EXERCISE AIM:
Return all the records, each one exactly as given.

========================================================================

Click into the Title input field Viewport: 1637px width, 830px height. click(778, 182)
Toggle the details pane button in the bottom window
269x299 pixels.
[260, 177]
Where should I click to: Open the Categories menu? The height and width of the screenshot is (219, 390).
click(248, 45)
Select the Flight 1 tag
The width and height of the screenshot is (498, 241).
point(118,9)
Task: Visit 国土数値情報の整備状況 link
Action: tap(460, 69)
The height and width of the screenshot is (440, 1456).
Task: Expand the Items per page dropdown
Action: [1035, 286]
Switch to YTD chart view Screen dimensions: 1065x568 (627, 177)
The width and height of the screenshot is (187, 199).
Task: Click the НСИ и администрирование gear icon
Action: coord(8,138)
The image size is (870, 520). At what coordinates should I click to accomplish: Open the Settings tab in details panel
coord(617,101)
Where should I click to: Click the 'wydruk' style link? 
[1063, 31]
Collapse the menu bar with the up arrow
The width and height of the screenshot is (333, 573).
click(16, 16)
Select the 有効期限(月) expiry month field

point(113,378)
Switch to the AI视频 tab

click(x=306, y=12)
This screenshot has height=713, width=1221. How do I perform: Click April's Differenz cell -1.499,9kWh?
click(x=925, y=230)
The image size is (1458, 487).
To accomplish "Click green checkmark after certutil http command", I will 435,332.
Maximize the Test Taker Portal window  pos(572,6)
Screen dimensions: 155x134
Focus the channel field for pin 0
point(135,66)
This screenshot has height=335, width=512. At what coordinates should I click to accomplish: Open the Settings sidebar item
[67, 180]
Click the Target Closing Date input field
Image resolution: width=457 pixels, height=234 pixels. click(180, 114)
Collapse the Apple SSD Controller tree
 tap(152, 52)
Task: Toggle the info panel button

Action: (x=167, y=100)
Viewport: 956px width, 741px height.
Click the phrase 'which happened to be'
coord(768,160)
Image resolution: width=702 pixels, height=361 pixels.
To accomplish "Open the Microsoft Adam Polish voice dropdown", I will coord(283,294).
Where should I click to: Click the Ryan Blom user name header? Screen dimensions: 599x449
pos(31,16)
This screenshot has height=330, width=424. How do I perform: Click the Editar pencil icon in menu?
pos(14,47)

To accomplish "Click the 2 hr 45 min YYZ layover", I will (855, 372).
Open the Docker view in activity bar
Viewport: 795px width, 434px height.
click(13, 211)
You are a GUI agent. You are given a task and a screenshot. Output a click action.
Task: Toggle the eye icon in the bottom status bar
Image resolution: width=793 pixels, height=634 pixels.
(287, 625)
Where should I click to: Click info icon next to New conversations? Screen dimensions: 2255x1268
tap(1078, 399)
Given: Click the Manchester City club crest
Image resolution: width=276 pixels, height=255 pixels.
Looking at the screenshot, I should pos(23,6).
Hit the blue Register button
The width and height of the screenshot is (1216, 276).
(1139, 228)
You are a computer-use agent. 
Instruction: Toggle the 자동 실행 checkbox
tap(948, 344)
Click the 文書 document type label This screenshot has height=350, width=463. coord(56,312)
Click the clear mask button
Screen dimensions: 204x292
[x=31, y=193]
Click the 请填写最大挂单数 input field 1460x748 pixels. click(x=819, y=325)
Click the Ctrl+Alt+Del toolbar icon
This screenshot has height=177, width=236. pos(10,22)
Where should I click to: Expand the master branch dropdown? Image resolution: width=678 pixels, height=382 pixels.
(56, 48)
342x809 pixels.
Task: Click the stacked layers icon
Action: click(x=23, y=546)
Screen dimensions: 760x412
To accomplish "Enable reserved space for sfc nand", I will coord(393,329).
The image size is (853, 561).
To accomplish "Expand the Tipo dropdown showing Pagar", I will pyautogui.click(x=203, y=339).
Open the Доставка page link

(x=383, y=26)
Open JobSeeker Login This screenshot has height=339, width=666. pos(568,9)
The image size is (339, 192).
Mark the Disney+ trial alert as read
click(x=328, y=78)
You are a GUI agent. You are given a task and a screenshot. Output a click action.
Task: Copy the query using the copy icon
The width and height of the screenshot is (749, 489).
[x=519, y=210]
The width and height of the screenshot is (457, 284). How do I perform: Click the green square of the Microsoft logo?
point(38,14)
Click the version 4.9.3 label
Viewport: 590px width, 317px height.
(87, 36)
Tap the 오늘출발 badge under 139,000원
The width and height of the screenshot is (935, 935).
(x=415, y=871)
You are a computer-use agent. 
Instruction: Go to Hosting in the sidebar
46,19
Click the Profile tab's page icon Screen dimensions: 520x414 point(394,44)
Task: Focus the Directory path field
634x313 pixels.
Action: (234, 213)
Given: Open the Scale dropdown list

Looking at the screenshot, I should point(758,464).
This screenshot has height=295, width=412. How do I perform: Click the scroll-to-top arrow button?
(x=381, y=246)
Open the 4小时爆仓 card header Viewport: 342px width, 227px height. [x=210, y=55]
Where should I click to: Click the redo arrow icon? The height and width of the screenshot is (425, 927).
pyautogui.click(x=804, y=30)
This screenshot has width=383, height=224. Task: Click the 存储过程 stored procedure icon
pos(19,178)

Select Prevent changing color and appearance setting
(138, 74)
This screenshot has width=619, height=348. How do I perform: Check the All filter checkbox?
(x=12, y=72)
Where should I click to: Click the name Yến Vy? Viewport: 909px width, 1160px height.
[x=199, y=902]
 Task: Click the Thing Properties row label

========================================================================

ANSWER AREA:
Click into the Title input field Viewport: 1637px width, 830px height. click(778, 182)
Toggle the details pane button in the bottom window
269x299 pixels.
[260, 177]
Where should I click to: Open the Categories menu? The height and width of the screenshot is (219, 390).
click(248, 45)
Select the Flight 1 tag
The width and height of the screenshot is (498, 241).
point(118,9)
Task: Visit 国土数値情報の整備状況 link
Action: tap(460, 69)
The height and width of the screenshot is (440, 1456).
Task: Expand the Items per page dropdown
Action: [1035, 286]
Switch to YTD chart view Screen dimensions: 1065x568 (627, 177)
The width and height of the screenshot is (187, 199).
Task: Click the НСИ и администрирование gear icon
Action: coord(8,138)
The image size is (870, 520). At what coordinates should I click to accomplish: Open the Settings tab in details panel
coord(617,101)
Where should I click to: Click the 'wydruk' style link? 
[1063, 31]
Collapse the menu bar with the up arrow
The width and height of the screenshot is (333, 573).
click(16, 16)
Select the 有効期限(月) expiry month field

point(113,378)
Switch to the AI视频 tab

click(x=306, y=12)
This screenshot has height=713, width=1221. How do I perform: Click April's Differenz cell -1.499,9kWh?
click(x=925, y=230)
The image size is (1458, 487).
To accomplish "Click green checkmark after certutil http command", I will 435,332.
Maximize the Test Taker Portal window  pos(572,6)
Screen dimensions: 155x134
Focus the channel field for pin 0
point(135,66)
This screenshot has height=335, width=512. At what coordinates should I click to accomplish: Open the Settings sidebar item
[67, 180]
Click the Target Closing Date input field
Image resolution: width=457 pixels, height=234 pixels. click(180, 114)
Collapse the Apple SSD Controller tree
 tap(152, 52)
Task: Toggle the info panel button

Action: (x=167, y=100)
Viewport: 956px width, 741px height.
Click the phrase 'which happened to be'
coord(768,160)
Image resolution: width=702 pixels, height=361 pixels.
To accomplish "Open the Microsoft Adam Polish voice dropdown", I will coord(283,294).
Where should I click to: Click the Ryan Blom user name header? Screen dimensions: 599x449
pos(31,16)
This screenshot has height=330, width=424. How do I perform: Click the Editar pencil icon in menu?
pos(14,47)

To accomplish "Click the 2 hr 45 min YYZ layover", I will (855, 372).
Open the Docker view in activity bar
Viewport: 795px width, 434px height.
click(13, 211)
You are a GUI agent. You are given a task and a screenshot. Output a click action.
Task: Toggle the eye icon in the bottom status bar
Image resolution: width=793 pixels, height=634 pixels.
(287, 625)
Where should I click to: Click info icon next to New conversations? Screen dimensions: 2255x1268
tap(1078, 399)
Given: Click the Manchester City club crest
Image resolution: width=276 pixels, height=255 pixels.
Looking at the screenshot, I should pos(23,6).
Hit the blue Register button
The width and height of the screenshot is (1216, 276).
(1139, 228)
You are a computer-use agent. 
Instruction: Toggle the 자동 실행 checkbox
tap(948, 344)
Click the 文書 document type label This screenshot has height=350, width=463. coord(56,312)
Click the clear mask button
Screen dimensions: 204x292
[x=31, y=193]
Click the 请填写最大挂单数 input field 1460x748 pixels. click(x=819, y=325)
Click the Ctrl+Alt+Del toolbar icon
This screenshot has height=177, width=236. pos(10,22)
Where should I click to: Expand the master branch dropdown? Image resolution: width=678 pixels, height=382 pixels.
(56, 48)
342x809 pixels.
Task: Click the stacked layers icon
Action: click(x=23, y=546)
Screen dimensions: 760x412
To accomplish "Enable reserved space for sfc nand", I will coord(393,329).
The image size is (853, 561).
To accomplish "Expand the Tipo dropdown showing Pagar", I will pyautogui.click(x=203, y=339).
Open the Доставка page link

(x=383, y=26)
Open JobSeeker Login This screenshot has height=339, width=666. pos(568,9)
The image size is (339, 192).
Mark the Disney+ trial alert as read
click(x=328, y=78)
You are a GUI agent. You are given a task and a screenshot. Output a click action.
Task: Copy the query using the copy icon
The width and height of the screenshot is (749, 489).
[x=519, y=210]
The width and height of the screenshot is (457, 284). How do I perform: Click the green square of the Microsoft logo?
point(38,14)
Click the version 4.9.3 label
Viewport: 590px width, 317px height.
(87, 36)
Tap the 오늘출발 badge under 139,000원
The width and height of the screenshot is (935, 935).
(x=415, y=871)
You are a computer-use agent. 
Instruction: Go to Hosting in the sidebar
46,19
Click the Profile tab's page icon Screen dimensions: 520x414 point(394,44)
Task: Focus the Directory path field
634x313 pixels.
Action: (234, 213)
Given: Open the Scale dropdown list

Looking at the screenshot, I should point(758,464).
This screenshot has height=295, width=412. How do I perform: Click the scroll-to-top arrow button?
(x=381, y=246)
Open the 4小时爆仓 card header Viewport: 342px width, 227px height. [x=210, y=55]
Where should I click to: Click the redo arrow icon? The height and width of the screenshot is (425, 927).
pyautogui.click(x=804, y=30)
This screenshot has width=383, height=224. Task: Click the 存储过程 stored procedure icon
pos(19,178)

Select Prevent changing color and appearance setting
(138, 74)
This screenshot has width=619, height=348. How do I perform: Check the All filter checkbox?
(x=12, y=72)
Where should I click to: Click the name Yến Vy? Viewport: 909px width, 1160px height.
[x=199, y=902]
 Task: Click the Thing Properties row label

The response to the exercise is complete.